+++ Quoted passage +++
TEXTUAL ANALYSIS AS A METHODOLOGICAL APPROACH TO EVALUATING THE LANGUAGE OF ORGANISATIONAL WEBSITES IN THE SUBSIDISED ARTS SECTOR
1. Introduction
Since the 1990s almost every arts organisation subsidised by the Arts Council of England (ACE), has created a corporate website. Typically they fulfill a number of functions: marketing; information; education; archives; and a range of inter-active functions such as mailing list sign-ups, Facebook groups, Twitter feeds etc. For the general public they have become well-established first points of contact and many arts organisations can be said to have a ‘virtual identity’ housed within their website(s), alongside their physical identity as manifested in venues and galleries. In terms of social science methodology, I will consider to what extent websites can be seen as conventional ‘documents’, and then explore textual analysis as a methodogical approach to their analysis.
+++ Record list +++
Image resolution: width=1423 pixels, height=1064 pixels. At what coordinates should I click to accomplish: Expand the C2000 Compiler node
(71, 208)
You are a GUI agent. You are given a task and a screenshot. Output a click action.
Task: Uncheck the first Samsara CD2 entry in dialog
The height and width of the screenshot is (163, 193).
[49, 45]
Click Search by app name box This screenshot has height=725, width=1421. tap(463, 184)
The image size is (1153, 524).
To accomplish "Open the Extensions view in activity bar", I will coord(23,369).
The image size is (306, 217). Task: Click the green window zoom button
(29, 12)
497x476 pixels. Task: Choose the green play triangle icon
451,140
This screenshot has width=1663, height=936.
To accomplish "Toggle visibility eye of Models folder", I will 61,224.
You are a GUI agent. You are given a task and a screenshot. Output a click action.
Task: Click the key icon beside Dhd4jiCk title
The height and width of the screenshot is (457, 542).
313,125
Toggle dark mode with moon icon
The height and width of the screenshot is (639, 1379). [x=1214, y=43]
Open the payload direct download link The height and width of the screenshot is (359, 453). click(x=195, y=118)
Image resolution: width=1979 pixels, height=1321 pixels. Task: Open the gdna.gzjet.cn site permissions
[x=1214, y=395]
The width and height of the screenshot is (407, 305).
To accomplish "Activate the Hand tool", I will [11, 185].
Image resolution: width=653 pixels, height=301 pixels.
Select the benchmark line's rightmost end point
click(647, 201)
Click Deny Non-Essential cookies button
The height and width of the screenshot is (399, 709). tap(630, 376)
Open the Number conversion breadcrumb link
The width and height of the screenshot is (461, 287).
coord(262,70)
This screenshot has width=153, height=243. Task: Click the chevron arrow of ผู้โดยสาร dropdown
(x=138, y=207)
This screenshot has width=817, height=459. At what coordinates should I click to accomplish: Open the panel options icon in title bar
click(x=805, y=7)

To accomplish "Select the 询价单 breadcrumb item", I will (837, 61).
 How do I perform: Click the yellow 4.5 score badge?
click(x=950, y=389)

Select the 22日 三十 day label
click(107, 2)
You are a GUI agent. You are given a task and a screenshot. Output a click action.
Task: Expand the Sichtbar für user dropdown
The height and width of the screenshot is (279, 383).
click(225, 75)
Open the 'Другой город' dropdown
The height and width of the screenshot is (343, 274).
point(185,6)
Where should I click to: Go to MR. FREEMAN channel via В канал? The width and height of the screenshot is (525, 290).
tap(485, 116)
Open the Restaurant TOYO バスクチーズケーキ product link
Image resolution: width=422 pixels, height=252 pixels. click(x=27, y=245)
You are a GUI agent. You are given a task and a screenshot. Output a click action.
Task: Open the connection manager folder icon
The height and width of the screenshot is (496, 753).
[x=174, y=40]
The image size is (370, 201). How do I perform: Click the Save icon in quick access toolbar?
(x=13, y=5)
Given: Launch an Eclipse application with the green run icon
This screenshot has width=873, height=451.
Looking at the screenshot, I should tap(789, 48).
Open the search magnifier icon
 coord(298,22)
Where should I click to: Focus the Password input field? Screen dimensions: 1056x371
+++
== Problem statement ==
Write out the whole text on textual analysis of arts organizations' websites, word for word. The data above was taken from a different source than the text.

== Task output ==
TEXTUAL ANALYSIS AS A METHODOLOGICAL APPROACH TO EVALUATING THE LANGUAGE OF ORGANISATIONAL WEBSITES IN THE SUBSIDISED ARTS SECTOR
1. Introduction
Since the 1990s almost every arts organisation subsidised by the Arts Council of England (ACE), has created a corporate website. Typically they fulfill a number of functions: marketing; information; education; archives; and a range of inter-active functions such as mailing list sign-ups, Facebook groups, Twitter feeds etc. For the general public they have become well-established first points of contact and many arts organisations can be said to have a ‘virtual identity’ housed within their website(s), alongside their physical identity as manifested in venues and galleries. In terms of social science methodology, I will consider to what extent websites can be seen as conventional ‘documents’, and then explore textual analysis as a methodogical approach to their analysis.